The Pharisees and the Publicans both needed a change of heart and mind. Our actions follow our thinking. We do what we want to do. For there to be change, we must want different things. We must value something else. We are incapable of accomplishing this change on our own, but we are not asked to perform this work. Instead we are offered a God who longs to do it for us and in us, and sometimes in spite of us. All we need do is surrender ourselves to Christ. Not just to accept that He is our God, or that He created the world, or inspired the Bible. Those are facts not our personal surrender. Our surrender is to the idea that we cannot change ourselves and ONLY He can change us. We need to think differently than we do, and ONLY He can make that happen. We need to want what He wants, not what we have always wanted. We need to love like He loves, not like the paltry thing we call love.
When we do start to see people like He sees them, the homeless and downtrodden become the Prince and Princess of England. Will and Kate are seen in the faces of the dirty street walking, mentally challenged, medically needy who seek only their next fix whatever that may be. Like Christ, we do not care how they smell. Like Christ, we do not care what they look like, what skin color they have, how old they are, how lazy they are, how greedy they are, even how dangerous they may be. Instead, like Christ, we see only hurting children that SO much need an end to their pain. Our hearts break as we look upon those in such desperate need and we are no longer content to simply give an occasional offering for them. We need to get involved. We need to make a difference. Our hearts explode with love and sitting still in our chairs is no longer an option. We - MUST - DO - Something. This is how Christ felt as He walked our earth and saw the pain in so many lives. He could not rest. He could not leave the work up to others. He had to take action. He loved us too much to sit still and hope. He got involved and made a difference and 2000 years later billions remember His life.

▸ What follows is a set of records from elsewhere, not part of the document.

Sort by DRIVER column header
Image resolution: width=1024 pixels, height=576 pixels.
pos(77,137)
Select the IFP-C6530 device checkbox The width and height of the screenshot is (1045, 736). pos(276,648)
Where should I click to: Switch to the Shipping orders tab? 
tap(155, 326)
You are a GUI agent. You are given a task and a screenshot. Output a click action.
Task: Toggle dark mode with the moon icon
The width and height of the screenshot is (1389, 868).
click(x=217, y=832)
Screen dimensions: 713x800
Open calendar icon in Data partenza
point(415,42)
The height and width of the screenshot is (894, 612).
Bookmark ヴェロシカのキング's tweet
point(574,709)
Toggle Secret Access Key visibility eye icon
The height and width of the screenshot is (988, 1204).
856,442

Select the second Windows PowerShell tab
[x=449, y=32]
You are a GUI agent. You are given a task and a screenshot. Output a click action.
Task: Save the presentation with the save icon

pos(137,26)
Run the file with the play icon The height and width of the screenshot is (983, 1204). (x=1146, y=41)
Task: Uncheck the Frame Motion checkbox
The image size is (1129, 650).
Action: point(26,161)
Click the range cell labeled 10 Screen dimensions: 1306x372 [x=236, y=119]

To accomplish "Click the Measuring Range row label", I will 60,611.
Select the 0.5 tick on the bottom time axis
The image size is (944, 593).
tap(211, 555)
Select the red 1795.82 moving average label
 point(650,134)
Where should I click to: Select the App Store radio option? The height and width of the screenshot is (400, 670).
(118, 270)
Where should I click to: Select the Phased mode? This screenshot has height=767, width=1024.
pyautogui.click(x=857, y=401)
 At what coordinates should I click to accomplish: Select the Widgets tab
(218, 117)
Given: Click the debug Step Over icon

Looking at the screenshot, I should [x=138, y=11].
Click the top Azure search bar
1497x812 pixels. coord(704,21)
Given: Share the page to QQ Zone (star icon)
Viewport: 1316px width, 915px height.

To indulge in gossip, is to prolong the pain in your own life. It is to grant an extension to evil, to allow it to remain unchecked and unchanged and it hurts the life of the gossip far more than the lives of those they propagate rumors about. But it need not be so. It need not consume the years you have left on this planet earth. There is meaning for those who seek Christ that they have yet to understand or imagine. There is love so great that it truly changes how we think and mandates what we do, if we only come to the source of it and allow Him to begin to remake our hearts. To surrender our desires to Christ is to see them replaced with desires that will echo through eternity and make an indelible impact in our here and now. The journey to perfection begins as we let our enemy die. Not the enemy in the world, or even the enemy beyond our sight. Instead our enemy lies in the mirror. “I” and my own worst enemy and as I allow Christ to recreate me, it is Christ who is found in me, and “I” who disappears. This is the beginning of a life of meaning, and an end to the pain we embrace. Rather than focus on our pain, let us begin to focus only on its cure – Christ.